Given instruction A:
Quote the watercolor forum thread below, from "So ähnlich hat" through "plus daily temperature.", inclusive.

Source:

┄┄┄┄┄┄┄┄┄┄

# Hiesling - ID



## ErnstG (Apr 4, 2015)

Am letzten Sonntag ist hier der erste Schnee gefallen - und es ist sehr sehr kalt. 
Fünf Tage vorher hatte es noch 20 Grad plus Tagestemperatur.
So ähnlich hat es für ein paar Stunden ausgesehen.

On the last Sunday here is the first snow fell - and it is very very cold. 
Five days earlier, it had 20 degrees plus daily temperature.
Something like it looked for a few hours.

Format / Size: 30 x 40 cm
Papier / Paper: Arches grain fine 300 gr
Farben / Colors: gemischte Marken/mixed brands
ID = Indoor / OD = Outdoor, plein air

Ernst


----------



## Jalapeno (Sep 27, 2015)

Really very nice Ernst. Too cold for OD? :angel: Quite frankly your ID and OD are both so good if you didn't identify them I wouldn't know which is which.

Thank you for sharing.


----------



## ErnstG (Apr 4, 2015)

Thank you very much!
Oh yes, there are serious differences -
clearly visible in the Original.

Ernst


----------



## Lucy (Sep 25, 2015)

Hi Ernst
I love your watercolors!
Just an info: how do you make the whites? Leave blank or apply something?
thanks
bye
Lucy


----------



## ErnstG (Apr 4, 2015)

Lucy said:


> Just an info: how do you make the whites?


Thanks!
White areas is paper white.

Ernst


----------



## TerryCurley (Jan 4, 2015)

This painting is my favorite.


----------



## dickhutchings (Oct 6, 2015)

Total newbie here. Up until I've seen your paintings and this one in particular, I was not a fan of watercolor. You've painted what I would if I could. Awesome.


----------

┄┄┄┄┄┄┄┄┄┄

[Collected data entries]

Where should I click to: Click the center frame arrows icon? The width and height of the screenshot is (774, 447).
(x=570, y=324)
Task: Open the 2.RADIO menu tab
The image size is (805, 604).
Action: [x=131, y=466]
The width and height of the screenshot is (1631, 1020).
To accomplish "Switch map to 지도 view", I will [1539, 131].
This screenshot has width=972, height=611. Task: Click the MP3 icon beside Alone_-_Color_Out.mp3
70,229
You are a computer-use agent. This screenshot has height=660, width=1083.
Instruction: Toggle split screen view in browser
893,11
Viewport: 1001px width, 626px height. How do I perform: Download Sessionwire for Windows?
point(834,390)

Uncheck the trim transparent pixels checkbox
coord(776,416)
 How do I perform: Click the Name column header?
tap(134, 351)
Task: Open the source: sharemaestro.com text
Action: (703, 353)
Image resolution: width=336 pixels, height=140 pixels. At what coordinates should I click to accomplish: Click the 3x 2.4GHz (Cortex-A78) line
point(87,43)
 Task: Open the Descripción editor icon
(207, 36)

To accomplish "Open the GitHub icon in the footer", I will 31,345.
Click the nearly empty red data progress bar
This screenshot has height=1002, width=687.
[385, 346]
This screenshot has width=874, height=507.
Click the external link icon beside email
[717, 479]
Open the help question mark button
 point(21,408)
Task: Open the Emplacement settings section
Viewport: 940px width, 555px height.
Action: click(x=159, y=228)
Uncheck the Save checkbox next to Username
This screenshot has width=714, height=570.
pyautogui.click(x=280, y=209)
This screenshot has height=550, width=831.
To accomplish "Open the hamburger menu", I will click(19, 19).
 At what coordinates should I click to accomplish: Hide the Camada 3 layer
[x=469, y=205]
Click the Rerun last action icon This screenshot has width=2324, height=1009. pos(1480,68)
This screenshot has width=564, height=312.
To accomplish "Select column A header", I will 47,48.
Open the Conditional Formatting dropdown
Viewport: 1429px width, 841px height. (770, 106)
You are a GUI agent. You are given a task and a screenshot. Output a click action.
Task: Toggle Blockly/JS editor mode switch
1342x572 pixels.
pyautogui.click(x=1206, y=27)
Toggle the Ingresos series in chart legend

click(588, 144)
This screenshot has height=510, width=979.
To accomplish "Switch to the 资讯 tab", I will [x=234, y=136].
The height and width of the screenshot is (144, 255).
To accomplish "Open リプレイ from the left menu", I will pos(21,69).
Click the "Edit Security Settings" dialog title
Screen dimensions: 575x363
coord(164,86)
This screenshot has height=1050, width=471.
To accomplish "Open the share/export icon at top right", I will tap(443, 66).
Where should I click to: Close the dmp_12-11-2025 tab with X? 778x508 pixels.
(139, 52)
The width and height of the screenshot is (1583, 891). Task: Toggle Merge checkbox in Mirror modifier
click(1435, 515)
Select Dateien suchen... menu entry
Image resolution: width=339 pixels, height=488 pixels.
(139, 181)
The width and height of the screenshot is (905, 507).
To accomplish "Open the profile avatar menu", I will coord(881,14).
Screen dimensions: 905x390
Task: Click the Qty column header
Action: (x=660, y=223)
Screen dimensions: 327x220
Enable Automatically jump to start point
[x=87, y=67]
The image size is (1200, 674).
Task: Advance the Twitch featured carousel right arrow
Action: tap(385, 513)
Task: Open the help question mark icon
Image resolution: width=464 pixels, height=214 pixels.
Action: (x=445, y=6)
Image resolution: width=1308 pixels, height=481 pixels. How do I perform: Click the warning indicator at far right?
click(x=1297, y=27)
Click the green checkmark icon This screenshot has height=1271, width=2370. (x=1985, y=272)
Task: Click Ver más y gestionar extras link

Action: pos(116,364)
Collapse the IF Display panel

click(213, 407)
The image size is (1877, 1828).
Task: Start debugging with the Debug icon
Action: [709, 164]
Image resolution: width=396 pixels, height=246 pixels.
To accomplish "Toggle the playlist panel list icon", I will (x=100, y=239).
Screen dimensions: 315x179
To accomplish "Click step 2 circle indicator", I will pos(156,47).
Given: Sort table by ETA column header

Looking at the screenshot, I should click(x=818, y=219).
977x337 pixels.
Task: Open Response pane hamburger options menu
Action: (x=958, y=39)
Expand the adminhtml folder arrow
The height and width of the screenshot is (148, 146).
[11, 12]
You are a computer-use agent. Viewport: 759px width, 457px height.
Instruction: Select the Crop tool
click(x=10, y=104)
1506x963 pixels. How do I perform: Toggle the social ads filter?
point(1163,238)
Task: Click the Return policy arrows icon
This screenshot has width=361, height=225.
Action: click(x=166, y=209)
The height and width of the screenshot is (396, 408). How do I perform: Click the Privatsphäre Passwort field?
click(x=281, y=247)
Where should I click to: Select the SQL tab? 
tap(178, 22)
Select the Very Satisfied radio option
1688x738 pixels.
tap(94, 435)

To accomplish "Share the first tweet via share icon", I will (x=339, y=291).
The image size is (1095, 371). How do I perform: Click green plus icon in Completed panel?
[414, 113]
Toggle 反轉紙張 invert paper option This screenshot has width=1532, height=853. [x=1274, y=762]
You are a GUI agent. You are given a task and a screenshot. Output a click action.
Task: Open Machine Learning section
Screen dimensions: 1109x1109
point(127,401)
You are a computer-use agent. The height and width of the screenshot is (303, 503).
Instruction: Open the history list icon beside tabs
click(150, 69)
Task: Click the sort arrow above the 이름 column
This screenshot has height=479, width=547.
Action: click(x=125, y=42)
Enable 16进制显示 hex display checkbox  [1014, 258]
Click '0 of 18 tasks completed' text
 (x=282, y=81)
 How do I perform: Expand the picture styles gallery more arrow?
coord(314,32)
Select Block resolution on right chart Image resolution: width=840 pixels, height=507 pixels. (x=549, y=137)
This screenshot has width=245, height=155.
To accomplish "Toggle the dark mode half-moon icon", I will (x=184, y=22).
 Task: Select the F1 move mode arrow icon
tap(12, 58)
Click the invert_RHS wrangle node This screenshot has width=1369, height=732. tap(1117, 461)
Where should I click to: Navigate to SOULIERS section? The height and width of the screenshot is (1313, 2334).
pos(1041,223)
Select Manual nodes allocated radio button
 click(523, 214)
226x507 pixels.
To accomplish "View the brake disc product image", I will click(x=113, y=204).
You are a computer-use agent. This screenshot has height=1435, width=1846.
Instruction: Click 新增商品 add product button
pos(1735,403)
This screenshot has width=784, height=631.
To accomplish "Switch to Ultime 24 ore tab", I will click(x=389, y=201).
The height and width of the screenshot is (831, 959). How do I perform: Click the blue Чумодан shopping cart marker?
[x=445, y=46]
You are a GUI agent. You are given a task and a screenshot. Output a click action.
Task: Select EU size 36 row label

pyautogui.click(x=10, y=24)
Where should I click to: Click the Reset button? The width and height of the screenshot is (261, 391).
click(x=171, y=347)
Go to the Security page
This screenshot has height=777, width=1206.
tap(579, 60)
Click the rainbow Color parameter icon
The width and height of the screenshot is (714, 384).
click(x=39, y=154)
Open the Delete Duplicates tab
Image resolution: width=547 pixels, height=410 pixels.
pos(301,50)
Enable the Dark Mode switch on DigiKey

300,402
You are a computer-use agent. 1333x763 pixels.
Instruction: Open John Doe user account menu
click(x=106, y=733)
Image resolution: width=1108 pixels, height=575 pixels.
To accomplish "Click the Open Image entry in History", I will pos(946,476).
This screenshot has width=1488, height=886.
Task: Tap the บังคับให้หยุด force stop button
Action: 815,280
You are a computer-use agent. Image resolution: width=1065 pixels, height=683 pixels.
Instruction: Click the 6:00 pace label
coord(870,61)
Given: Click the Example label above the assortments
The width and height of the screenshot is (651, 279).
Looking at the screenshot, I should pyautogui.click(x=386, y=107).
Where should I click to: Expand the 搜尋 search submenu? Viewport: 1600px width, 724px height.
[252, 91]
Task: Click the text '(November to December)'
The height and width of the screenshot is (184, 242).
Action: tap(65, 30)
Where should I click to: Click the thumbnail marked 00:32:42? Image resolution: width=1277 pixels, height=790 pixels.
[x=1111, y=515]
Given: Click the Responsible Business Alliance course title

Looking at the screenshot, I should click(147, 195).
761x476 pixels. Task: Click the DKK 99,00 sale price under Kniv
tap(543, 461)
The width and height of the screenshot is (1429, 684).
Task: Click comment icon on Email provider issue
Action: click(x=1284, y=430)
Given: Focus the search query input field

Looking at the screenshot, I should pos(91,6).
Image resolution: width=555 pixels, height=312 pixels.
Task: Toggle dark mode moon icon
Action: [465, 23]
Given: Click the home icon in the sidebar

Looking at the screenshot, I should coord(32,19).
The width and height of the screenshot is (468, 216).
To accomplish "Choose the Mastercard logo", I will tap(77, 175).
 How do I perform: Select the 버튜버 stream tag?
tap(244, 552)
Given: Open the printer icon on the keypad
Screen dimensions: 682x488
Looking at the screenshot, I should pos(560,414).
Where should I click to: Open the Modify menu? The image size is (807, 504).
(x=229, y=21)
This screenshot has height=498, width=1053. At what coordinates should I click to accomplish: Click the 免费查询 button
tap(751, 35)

┄┄┄┄┄┄┄┄┄┄

Given instruction B:
In the records above, take the lines from the one containing "Task: Click the sort" to the one containing "pyautogui.click(x=10, y=24)", inclusive, and change "arrow" to "caret" without altering anything else. Return only those lines.

Solution A:
So ähnlich hat es für ein paar Stunden ausgesehen.

On the last Sunday here is the first snow fell - and it is very very cold. 
Five days earlier, it had 20 degrees plus daily temperature.

Solution B:
Task: Click the sort caret above the 이름 column
This screenshot has height=479, width=547.
Action: click(x=125, y=42)
Enable 16进制显示 hex display checkbox  [1014, 258]
Click '0 of 18 tasks completed' text
 (x=282, y=81)
 How do I perform: Expand the picture styles gallery more caret?
coord(314,32)
Select Block resolution on right chart Image resolution: width=840 pixels, height=507 pixels. (x=549, y=137)
This screenshot has width=245, height=155.
To accomplish "Toggle the dark mode half-moon icon", I will (x=184, y=22).
 Task: Select the F1 move mode caret icon
tap(12, 58)
Click the invert_RHS wrangle node This screenshot has width=1369, height=732. tap(1117, 461)
Where should I click to: Navigate to SOULIERS section? The height and width of the screenshot is (1313, 2334).
pos(1041,223)
Select Manual nodes allocated radio button
 click(523, 214)
226x507 pixels.
To accomplish "View the brake disc product image", I will click(x=113, y=204).
You are a computer-use agent. This screenshot has height=1435, width=1846.
Instruction: Click 新增商品 add product button
pos(1735,403)
This screenshot has width=784, height=631.
To accomplish "Switch to Ultime 24 ore tab", I will click(x=389, y=201).
The height and width of the screenshot is (831, 959). How do I perform: Click the blue Чумодан shopping cart marker?
[x=445, y=46]
You are a GUI agent. You are given a task and a screenshot. Output a click action.
Task: Select EU size 36 row label

pyautogui.click(x=10, y=24)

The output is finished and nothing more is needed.